Content starts

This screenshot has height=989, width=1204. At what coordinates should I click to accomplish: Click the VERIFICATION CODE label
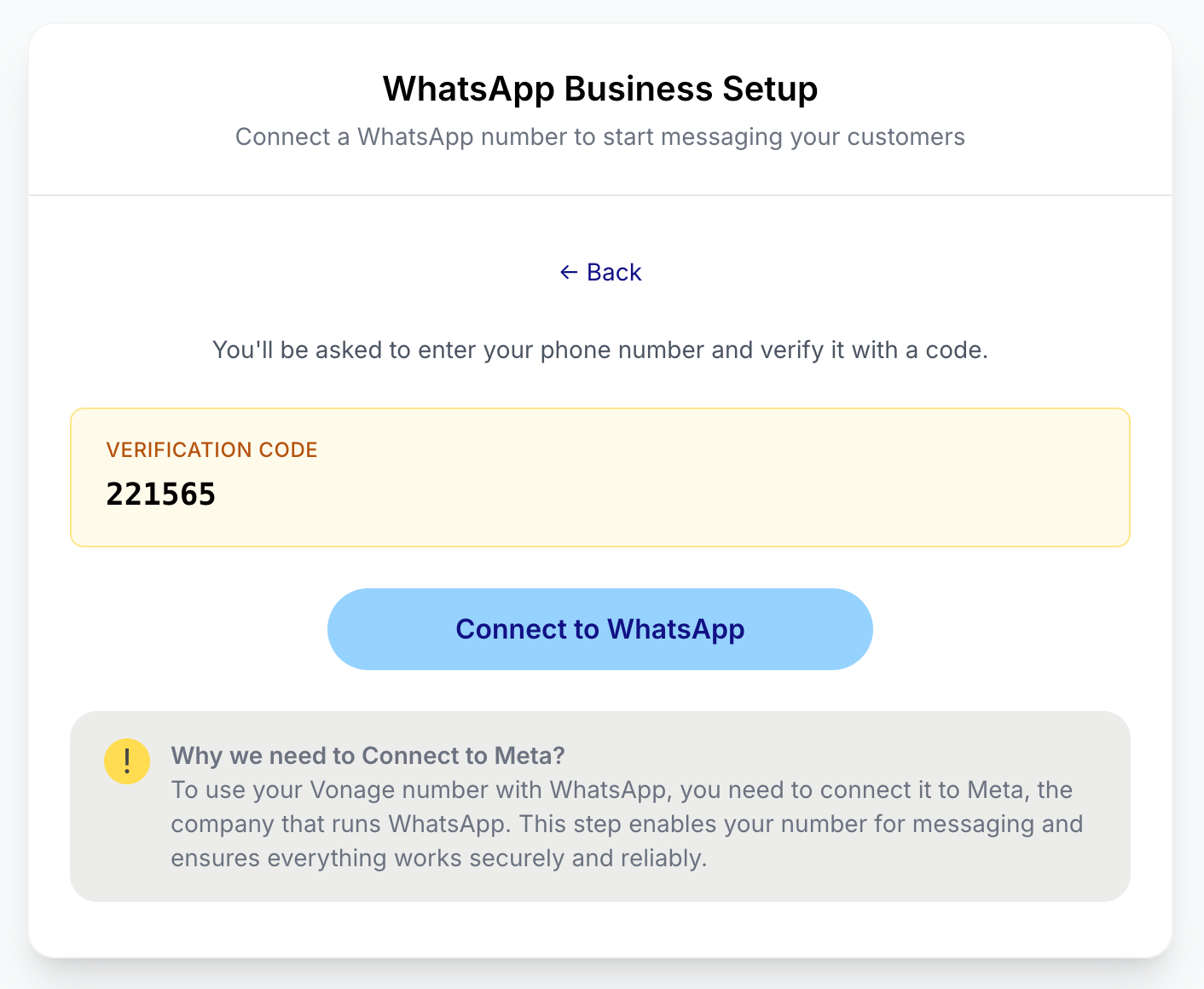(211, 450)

Content ends
Content starts

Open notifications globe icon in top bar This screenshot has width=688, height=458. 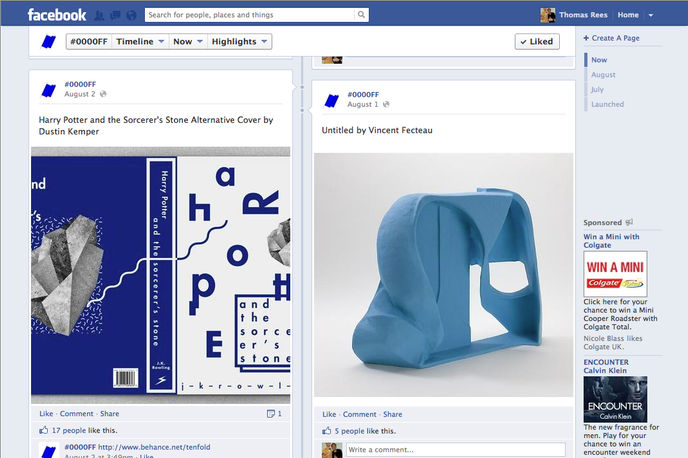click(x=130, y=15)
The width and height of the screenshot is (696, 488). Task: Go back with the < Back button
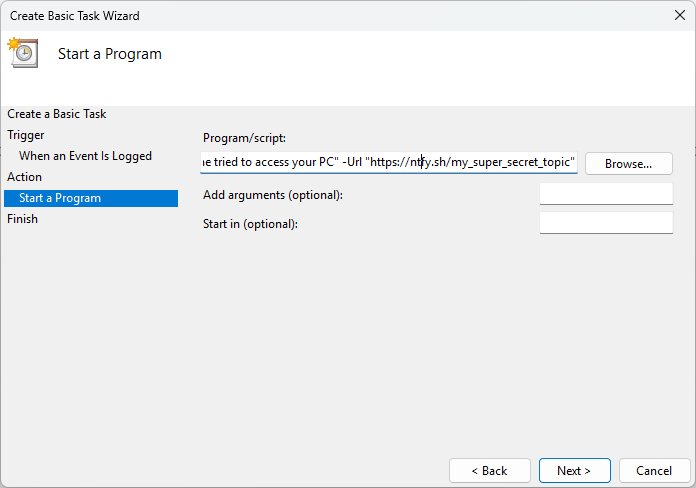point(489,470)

Content ends
Content starts

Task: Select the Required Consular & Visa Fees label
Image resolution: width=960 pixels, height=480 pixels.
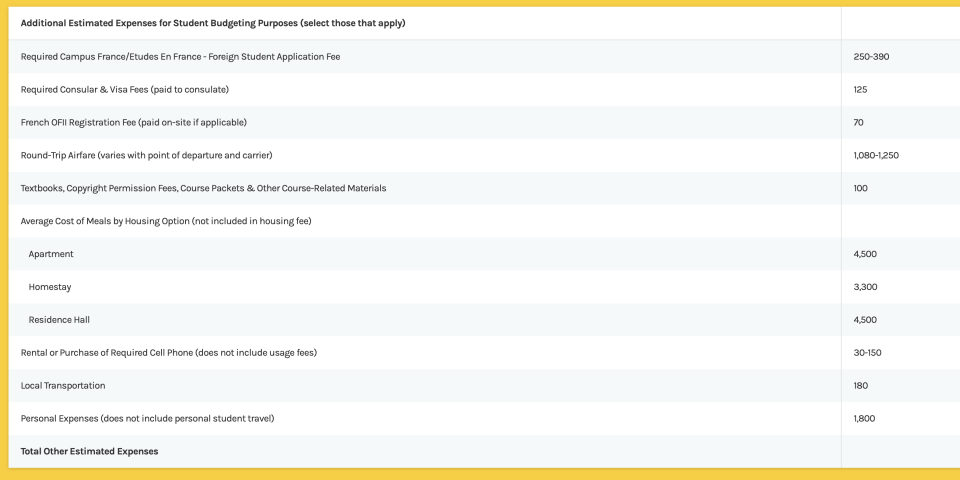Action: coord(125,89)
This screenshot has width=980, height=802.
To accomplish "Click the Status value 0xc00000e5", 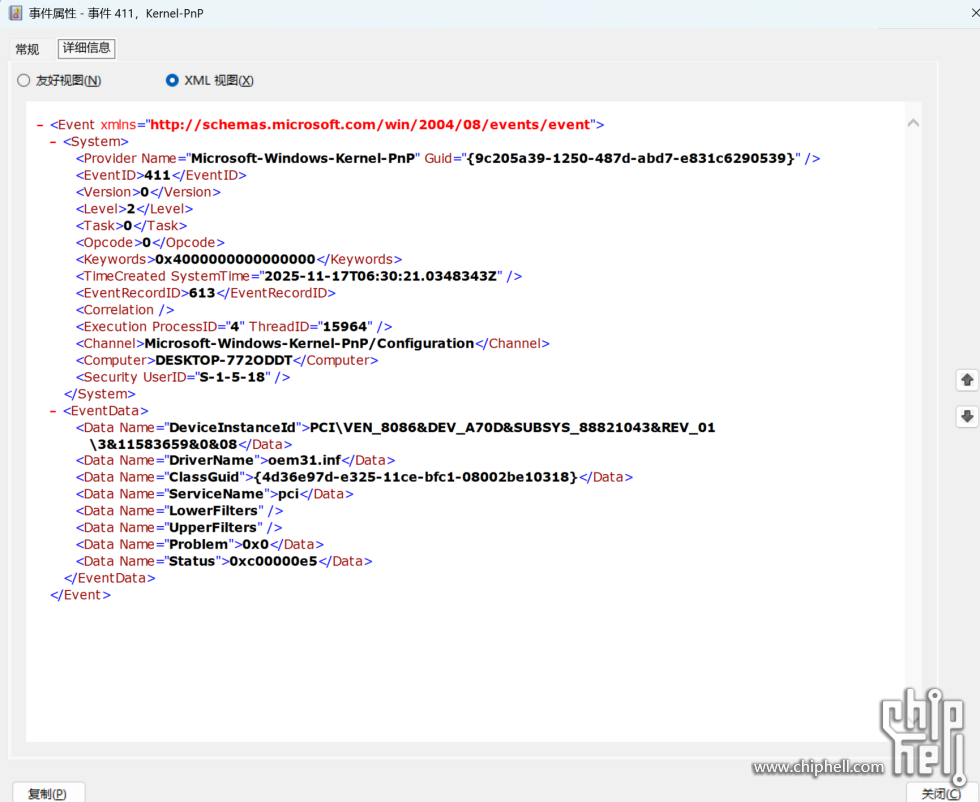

Content ends

Because only one stretch of the records is wanted, please output the lines from the one holding "This screenshot has width=980, height=802." through the one holding "the Status value" exactly, both included, and leave every picture out.

_Your solution:_
This screenshot has width=980, height=802.
To accomplish "Click the Status value 0xc00000e5", 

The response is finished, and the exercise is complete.